Le présent document de travail décrit les problèmes associés aux maisons de chambres et aux conversions de maisons privées à Ottawa. Les commentaires recueillis à la suite de sa diffusion seront pris en compte dans la révision en cours de l’annexe 26 du Règlement harmonisé sur les permis, laquelle porte sur les maisons de chambres. Un rapport de recommandations sera présenté au Comité des services communautaires et de protection et au Conseil au début de 2018.

Contexte

Règlement harmonisé sur les permis

En 2002, le Conseil a adopté le Règlement no 2002-189, Règlement harmonisé sur les permis, sur la délivrance de permis, la réglementation et l’administration de certaines entreprises. Ce règlement comporte plusieurs annexes régissant certains types d’entreprise.

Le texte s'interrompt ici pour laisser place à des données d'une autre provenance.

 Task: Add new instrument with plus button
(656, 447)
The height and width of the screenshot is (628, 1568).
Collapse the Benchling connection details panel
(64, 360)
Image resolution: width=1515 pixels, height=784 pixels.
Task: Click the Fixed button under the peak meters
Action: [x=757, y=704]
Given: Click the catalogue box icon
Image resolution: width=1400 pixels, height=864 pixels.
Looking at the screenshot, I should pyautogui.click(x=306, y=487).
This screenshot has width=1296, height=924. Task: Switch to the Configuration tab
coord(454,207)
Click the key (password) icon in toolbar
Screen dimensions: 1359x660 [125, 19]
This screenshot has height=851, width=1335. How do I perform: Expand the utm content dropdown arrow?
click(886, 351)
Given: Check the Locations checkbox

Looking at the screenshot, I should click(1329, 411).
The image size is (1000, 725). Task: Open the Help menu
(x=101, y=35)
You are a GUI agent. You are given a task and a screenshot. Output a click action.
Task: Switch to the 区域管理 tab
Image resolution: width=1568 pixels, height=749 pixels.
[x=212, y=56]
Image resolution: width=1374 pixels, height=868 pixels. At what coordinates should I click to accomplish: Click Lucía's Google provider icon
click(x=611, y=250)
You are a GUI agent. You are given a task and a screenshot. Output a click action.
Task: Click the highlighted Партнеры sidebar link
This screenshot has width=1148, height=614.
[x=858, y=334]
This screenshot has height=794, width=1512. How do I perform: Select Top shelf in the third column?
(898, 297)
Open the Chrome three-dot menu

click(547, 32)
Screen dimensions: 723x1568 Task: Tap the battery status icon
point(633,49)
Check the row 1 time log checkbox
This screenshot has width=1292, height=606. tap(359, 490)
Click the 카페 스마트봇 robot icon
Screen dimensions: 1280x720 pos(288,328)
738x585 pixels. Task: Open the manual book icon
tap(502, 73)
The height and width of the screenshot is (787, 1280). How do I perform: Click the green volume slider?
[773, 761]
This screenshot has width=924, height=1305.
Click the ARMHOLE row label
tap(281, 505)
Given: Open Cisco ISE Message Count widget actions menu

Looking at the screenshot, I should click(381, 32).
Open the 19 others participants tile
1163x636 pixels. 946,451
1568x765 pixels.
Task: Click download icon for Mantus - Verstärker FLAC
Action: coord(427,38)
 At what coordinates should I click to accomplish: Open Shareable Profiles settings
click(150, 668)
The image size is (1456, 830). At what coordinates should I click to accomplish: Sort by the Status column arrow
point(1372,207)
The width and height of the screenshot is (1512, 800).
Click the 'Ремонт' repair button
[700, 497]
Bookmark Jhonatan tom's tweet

En 2008, l’annexe 26, portant sur les maisons de chambres, a été ajoutée au Règlement. Elle définit notamment les termes suivants:

  • bâtiment à utilisation résidentielle;
  • maison de chambres;
  • maison convertie en maison de chambres;
  • propriétaire d’une maison de chambres;
  • chambre.

L’annexe 26 du Règlement harmonisé sur les permis (no 2002-189, dans sa version modifiée) exige que chaque propriétaire d’une maison de chambres obtienne un permis, dont la délivrance est assujettie aux conditions suivantes:

  • le demandeur a au moins dix-huit (18) ans;
  • les locaux sont conformes aux normes de zonage, de construction et de biens-fonds de la Ville;
  • le demandeur a présenté un rapport du chef du Service du bâtiment confirmant qu’il n’y a pas d’ordonnances toujours en vigueur relatives au bâtiment en question;
  • le chef du Service des incendies a signalé, par écrit, que les locaux conviennent aux fins du permis demandé et sont conformes aux règlements relatifs aux incendies applicables;
  • le médecin chef en santé publique a signalé, par écrit, que les locaux conviennent aux fins du permis demandé et sont conformes aux règlements relatifs à la santé applicables et aux normes de salubrité;
  • le demandeur a présenté les originaux des documents, datés de moins de quatre-vingt-dix (90) jours avant la présentation de sa demande de permis, de l’organisme approprié contenant les conclusions de l’enquête afférentes à la vérification du casier judiciaire du demandeur en ce qui a trait aux services aux groupes vulnérables de la population;
  • le demandeur a présenté la preuve de l’assurance requise;·le demandeur a fourni l’indemnisation requise;
  • le demandeur a fourni le nom et le numéro de téléphone du représentant du propriétaire de la maison de chambres;
  • le demandeur a payé les droits prévus à l’annexe A du Règlement harmonisé sur les permis.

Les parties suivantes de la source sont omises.